[TASK OBJECTIVE]: Word for word, restate all of the records.

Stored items
******

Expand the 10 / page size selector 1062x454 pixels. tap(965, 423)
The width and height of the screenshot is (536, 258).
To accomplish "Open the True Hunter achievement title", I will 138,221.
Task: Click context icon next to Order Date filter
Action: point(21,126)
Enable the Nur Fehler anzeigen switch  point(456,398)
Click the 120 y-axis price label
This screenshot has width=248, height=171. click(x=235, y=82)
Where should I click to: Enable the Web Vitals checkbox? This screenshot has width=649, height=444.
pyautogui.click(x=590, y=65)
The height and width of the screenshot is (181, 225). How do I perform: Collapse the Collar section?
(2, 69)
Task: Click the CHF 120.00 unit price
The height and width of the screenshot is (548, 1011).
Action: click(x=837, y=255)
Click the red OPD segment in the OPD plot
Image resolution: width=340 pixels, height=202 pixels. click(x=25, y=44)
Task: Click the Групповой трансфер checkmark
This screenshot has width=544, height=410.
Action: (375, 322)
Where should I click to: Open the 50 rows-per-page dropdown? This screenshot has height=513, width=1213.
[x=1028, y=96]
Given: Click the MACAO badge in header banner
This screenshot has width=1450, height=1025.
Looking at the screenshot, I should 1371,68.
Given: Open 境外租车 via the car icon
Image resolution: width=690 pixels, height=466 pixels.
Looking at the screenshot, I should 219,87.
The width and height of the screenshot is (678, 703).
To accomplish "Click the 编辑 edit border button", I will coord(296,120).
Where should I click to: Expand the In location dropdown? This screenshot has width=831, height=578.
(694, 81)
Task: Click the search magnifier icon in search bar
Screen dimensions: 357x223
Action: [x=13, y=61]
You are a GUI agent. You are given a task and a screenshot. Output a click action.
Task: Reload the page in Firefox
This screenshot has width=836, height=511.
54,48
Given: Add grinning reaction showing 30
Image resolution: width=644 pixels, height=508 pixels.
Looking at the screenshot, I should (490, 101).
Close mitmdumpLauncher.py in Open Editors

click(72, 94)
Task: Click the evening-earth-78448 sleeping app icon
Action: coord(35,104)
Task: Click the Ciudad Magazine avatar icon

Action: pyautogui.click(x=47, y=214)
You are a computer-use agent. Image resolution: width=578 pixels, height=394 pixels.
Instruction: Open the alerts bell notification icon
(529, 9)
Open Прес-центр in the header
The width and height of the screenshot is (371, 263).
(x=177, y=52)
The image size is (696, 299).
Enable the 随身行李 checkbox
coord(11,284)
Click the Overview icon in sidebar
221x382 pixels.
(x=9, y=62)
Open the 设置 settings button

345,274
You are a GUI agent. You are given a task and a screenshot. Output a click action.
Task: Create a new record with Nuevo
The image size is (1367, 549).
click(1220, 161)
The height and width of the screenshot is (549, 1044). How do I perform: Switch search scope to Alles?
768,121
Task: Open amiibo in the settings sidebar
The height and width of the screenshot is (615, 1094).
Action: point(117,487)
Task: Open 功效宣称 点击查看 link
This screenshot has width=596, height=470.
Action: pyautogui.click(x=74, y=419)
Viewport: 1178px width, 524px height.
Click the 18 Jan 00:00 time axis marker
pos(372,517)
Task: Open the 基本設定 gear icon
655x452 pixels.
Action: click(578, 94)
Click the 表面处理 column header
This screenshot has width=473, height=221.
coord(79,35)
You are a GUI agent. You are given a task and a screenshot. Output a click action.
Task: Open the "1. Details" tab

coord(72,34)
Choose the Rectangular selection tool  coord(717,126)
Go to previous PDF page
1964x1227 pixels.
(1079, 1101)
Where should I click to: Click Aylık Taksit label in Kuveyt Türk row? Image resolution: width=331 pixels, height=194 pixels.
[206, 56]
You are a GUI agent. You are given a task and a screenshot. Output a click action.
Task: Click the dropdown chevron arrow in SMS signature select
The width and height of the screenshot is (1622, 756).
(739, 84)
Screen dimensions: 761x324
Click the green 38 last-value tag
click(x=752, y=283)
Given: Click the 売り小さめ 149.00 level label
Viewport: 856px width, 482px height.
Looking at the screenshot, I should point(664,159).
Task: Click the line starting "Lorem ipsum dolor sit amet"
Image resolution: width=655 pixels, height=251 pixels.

******

[SOLUTION TO THIS EXERCISE]:
Expand the 10 / page size selector 1062x454 pixels. tap(965, 423)
The width and height of the screenshot is (536, 258).
To accomplish "Open the True Hunter achievement title", I will 138,221.
Task: Click context icon next to Order Date filter
Action: point(21,126)
Enable the Nur Fehler anzeigen switch  point(456,398)
Click the 120 y-axis price label
This screenshot has width=248, height=171. click(x=235, y=82)
Where should I click to: Enable the Web Vitals checkbox? This screenshot has width=649, height=444.
pyautogui.click(x=590, y=65)
The height and width of the screenshot is (181, 225). How do I perform: Collapse the Collar section?
(2, 69)
Task: Click the CHF 120.00 unit price
The height and width of the screenshot is (548, 1011).
Action: click(x=837, y=255)
Click the red OPD segment in the OPD plot
Image resolution: width=340 pixels, height=202 pixels. click(x=25, y=44)
Task: Click the Групповой трансфер checkmark
This screenshot has width=544, height=410.
Action: (375, 322)
Where should I click to: Open the 50 rows-per-page dropdown? This screenshot has height=513, width=1213.
[x=1028, y=96]
Given: Click the MACAO badge in header banner
This screenshot has width=1450, height=1025.
Looking at the screenshot, I should 1371,68.
Given: Open 境外租车 via the car icon
Image resolution: width=690 pixels, height=466 pixels.
Looking at the screenshot, I should 219,87.
The width and height of the screenshot is (678, 703).
To accomplish "Click the 编辑 edit border button", I will coord(296,120).
Where should I click to: Expand the In location dropdown? This screenshot has width=831, height=578.
(694, 81)
Task: Click the search magnifier icon in search bar
Screen dimensions: 357x223
Action: [x=13, y=61]
You are a GUI agent. You are given a task and a screenshot. Output a click action.
Task: Reload the page in Firefox
This screenshot has width=836, height=511.
54,48
Given: Add grinning reaction showing 30
Image resolution: width=644 pixels, height=508 pixels.
Looking at the screenshot, I should (490, 101).
Close mitmdumpLauncher.py in Open Editors

click(72, 94)
Task: Click the evening-earth-78448 sleeping app icon
Action: coord(35,104)
Task: Click the Ciudad Magazine avatar icon

Action: pyautogui.click(x=47, y=214)
You are a computer-use agent. Image resolution: width=578 pixels, height=394 pixels.
Instruction: Open the alerts bell notification icon
(529, 9)
Open Прес-центр in the header
The width and height of the screenshot is (371, 263).
(x=177, y=52)
The image size is (696, 299).
Enable the 随身行李 checkbox
coord(11,284)
Click the Overview icon in sidebar
221x382 pixels.
(x=9, y=62)
Open the 设置 settings button

345,274
You are a GUI agent. You are given a task and a screenshot. Output a click action.
Task: Create a new record with Nuevo
The image size is (1367, 549).
click(1220, 161)
The height and width of the screenshot is (549, 1044). How do I perform: Switch search scope to Alles?
768,121
Task: Open amiibo in the settings sidebar
The height and width of the screenshot is (615, 1094).
Action: point(117,487)
Task: Open 功效宣称 点击查看 link
This screenshot has width=596, height=470.
Action: pyautogui.click(x=74, y=419)
Viewport: 1178px width, 524px height.
Click the 18 Jan 00:00 time axis marker
pos(372,517)
Task: Open the 基本設定 gear icon
655x452 pixels.
Action: click(578, 94)
Click the 表面处理 column header
This screenshot has width=473, height=221.
coord(79,35)
You are a GUI agent. You are given a task and a screenshot. Output a click action.
Task: Open the "1. Details" tab

coord(72,34)
Choose the Rectangular selection tool  coord(717,126)
Go to previous PDF page
1964x1227 pixels.
(1079, 1101)
Where should I click to: Click Aylık Taksit label in Kuveyt Türk row? Image resolution: width=331 pixels, height=194 pixels.
[206, 56]
You are a GUI agent. You are given a task and a screenshot. Output a click action.
Task: Click the dropdown chevron arrow in SMS signature select
The width and height of the screenshot is (1622, 756).
(739, 84)
Screen dimensions: 761x324
Click the green 38 last-value tag
click(x=752, y=283)
Given: Click the 売り小さめ 149.00 level label
Viewport: 856px width, 482px height.
Looking at the screenshot, I should point(664,159).
Task: Click the line starting "Lorem ipsum dolor sit amet"
Image resolution: width=655 pixels, height=251 pixels.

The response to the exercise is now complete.